7.06.2010

Catch

We had another fun year of fireworks on Hilton Head Island, SC. It is a great scene. People gather to stake out a spot on the fairway of the 18th hole of the Harbour Town Course. The setting is really beautiful with the sun setting over the water of the sound and a lot of people hanging out and happy. It really is a great time and a great setting.

And there are a lot of fathers tossing footballs around with their sons.

Even the good times with lots of smiles and laughter are still tempered by grief. You probably wouldn't have recognized it if you had been there. I don't know if it is something that I am learning to live with it, or just know how to hide. Or if that isn't just two ways to say the same thing.

6.16.2010

10

Should be celebrating a decade of fatherhood today.

4.16.2010

Jealousy

I am so happy for and so jealous of the cancer parents that are winning their battles and spending time with their precious children.

I wouldn't have it any other way and there is a part of me that rejoices for them. Their joy doesn't make me sad. But the awareness of their joy seems to sharpen my pain at times.

Julia (8) recently expressed to Susan that she would be happy if childhood cancer was cured, but that it would make her a little sad too...sad that the cure wasn't found in time for Nathan. I wasn't there, but it seemed that she felt that there might be something wrong about feeling sad about something so wonderful. There isn't. It is just how it is.

4.08.2010

The way it is

A Facebook friend and fellow cancer dad updated his status with, "Off to school, chemo, and then Will's first T-ball practice". I pray for his family's continued strength and for the day that Will is cured and "chemo" no longer becomes a matter-of-fact part of a normal day for any child.

3.28.2010

Longing

I'm feeling pretty good now, but was feeling very low this morning. I was longing for the simpler times of my childhood and the love and protection of my parents. And I was wishing for my girls the same sheltered experience that I had. That they will never have. I never knew grief as a child. And I didn't have parents that were raw and grieving and scarred and broken.

For the most part I honestly prefer being grown up to being a kid. But sometimes it would be nice to be so naive and to live back in a time before the pain. And I feel so sad for my girls. Memories of childhood will never be the pain free sanctuary for them that they are for me.

7.16.2009

Does it get easier?

I was recently talking to an acquaintance that knows Nathan's story. He was talking about his children and, as I always do when discussing my children, he mentioned a son that he had lost 20 years or so ago to a traffic accident. He said, "I know you know what that is like. It doesn't get any easier. You just learn to live with it and keep on going."


The next day we were talking to close friends and something about how hard this time of year is for us came up in conversation and someone expressed that they hoped that it would get easier with time.


The two different perspectives struck me having heard them on back to back days.
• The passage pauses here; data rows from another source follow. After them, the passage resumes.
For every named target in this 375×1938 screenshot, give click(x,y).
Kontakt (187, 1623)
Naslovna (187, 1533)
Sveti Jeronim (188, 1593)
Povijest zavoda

I've never heard anyone really express this well in words. I know that I can't. It hurts as much today as it did 2 years ago, and yet here we are doing our best to keep living on. And if it never gets easier, how does anyone manage? And yet I was sitting outside in the beautiful Colorado sun listening to a father tell me quite casually that after 20+ years that it never got easier and there he was still carrying on.


I fear a day when this might get easier. If it gets easier, what would that say about my love for Nathan and the strength of my memories of his time here with us? I don't hope that it gets easier. I hope that I can find the strength to enjoy the many blessings (included in those blessings are my memories of Nathan) and experiences of my life while still feeling the pains of the profound losses.